Am folgenden Tag meldeten wir uns zu unserem Marsch ab. Im Zentrum des Ortes verkosteten wir leckere italienische Spezereien und bekamen Auskunft, wo wir den Aufstieg zum Tête de Cou finden würden. Der Weg war ungemein mühsam, da er sich einfach anfühlte, als müsse man beständig Treppen steigen und so legten wir schon auf dem ersten Abschnitt etliche Pausen ein. An einem idyllischen Brunnen trafen wir einen Einheimischen, der uns bereitwillig eine Abkürzung zum Col de Cou zeigte, ein rot markierter Weg. Ich hatte zu dem Zeitpunkt offen gestanden schon meine Bedenken, ob es nicht für den Aufstieg schon etwas zu spät wäre, obwohl wir wirklich schon vor um 9 Uhr aufgebrochen waren. Dennoch reizte mich das Ziel, wobei hinzu kam, dass die auskunftsfreudigen Einheimischen gerne davon erzählten, was hier und dort 1800 geschehen sei. So genossen wir immer wieder Ausblicke auf das Dorf Albard (Hameau de Bard) von dessen höchster Erhebung der 1er Consul die Festung Bard, weit unterhalb von uns im Tal der Ayasse und Dora, inspiziert haben soll, während seine Infanterie wohl auf demselben Pfad, den wir nutzten, den Col de Cou passierte. Ein freundlicher Passant sagte uns an einer Stelle, als es schon zu nieseln begann, es seien nur noch 1.500 Meter zu gehen bis zu dem Pass, den die französischen Truppen genommen haben, um das Fort von Bard zu umgehen. Der Weg war wirklich herrlich, teilweise mit Abschnitten, wo er nur ganz schmal war, links eine senkrecht herabfallende und rechts eine steil empor steigende Felswand ohne Halteseile oder Geländer. Dafür lieben es die Leute der Gegend, gewaltige Mauern aus dem vorkommenden Geröll zu errichten. Unzählige Ziegenköttel waren stumme Zeugen davon, wie diese Tiere in Scharen diesen Pfad hinauf getrieben werden. Besonders beeindruckend fand ich eine Art Weiler von zahlreichen Häusern und Stallgebäuden, die teilweise in den Fels hinein gebaut waren, und der scheinbar seit langer Zeit schon von den Menschen verlassen worden war. Aber es gibt in der Gegend zahlreiche Zeugnisse von solchen Behausungen, die vielleicht für die Hirten für bestimmte Phasen im Jahr errichtet wurden. Dann begann sich der Himmel zu verdunkeln und ich ahnte, dass ich mit meinen Befürchtungen Recht behalten sollte.

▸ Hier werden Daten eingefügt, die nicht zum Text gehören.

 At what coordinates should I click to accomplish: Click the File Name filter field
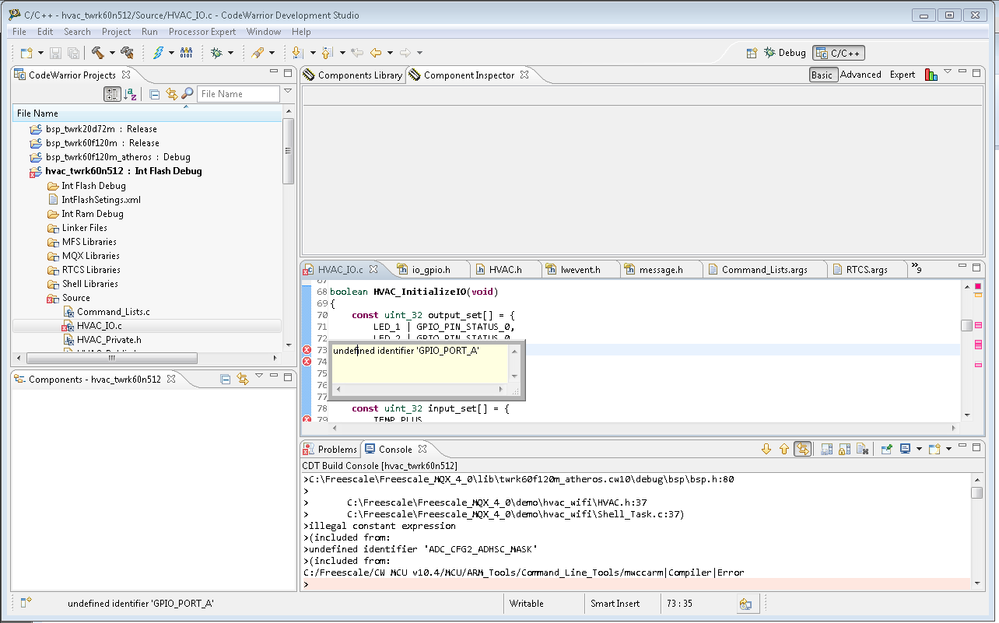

Doch kurz vor der Capella di Verale änderte sich wieder das Wetter. Nur hatte ich dummerweise gehofft, wir wären bereits am Ziel – dem Col de Cou. Doch stattdessen trafen wir auf zwei nette Herren, die hier oben auf dem Bergmassiv zeitweilig wohnten und gerade an einem weiteren Haus bauten und sich offenbar um die Kapelle kümmerten. Einer von ihnen bot sich an, uns zum Col de Cou und einer gesprengten Festung zu führen. Obwohl es bereits 4 Uhr Nachmittags war und ich meine Bedenken hatte, nahmen wir an und folgten dem freundlichen Mann, der offenbar die Berge wie seine Westentasche kennt. Wir ließen uns den Col de Cou hinauf bis zu den Ruinen der Festung führen und wurden dann, über einen Trampelpfad ein wenig Weg abkürzend, zum Haus der beiden Männer geführt. Dort teilten wir mit ihnen unseren Wein und Wurst und bekamen dafür eine gewaltige Flasche sprudelnden italienischen Wein vorgesetzt. Einer von ihnen erzählte uns, dass dieser Weg, den wir gegangen waren, tatsächlich der gewesen ist, den Bonapartes Infanterie der Armée de Réserve genommen hatte. Die französische Kavallerie war durch ein anderes Tal gezogen und die Artillerie hatte man heimlich unterhalb der Festung Bard mit mit Stroh umwickelten Rädern der Geschütze durchs Tal der Dora geführt. Ich fragte mich immer, wieviele damals wie ich an einer Stelle ausgerutscht oder in die Tiefe gestürzt sind und wie Bonaparte persönlich den Col de Cou hinab gelangte - zu Fuß? Getragen? Denn für Pferde war der Pfad, zumindest wie wir ihn erlebten, doch sehr steil und gefährlich.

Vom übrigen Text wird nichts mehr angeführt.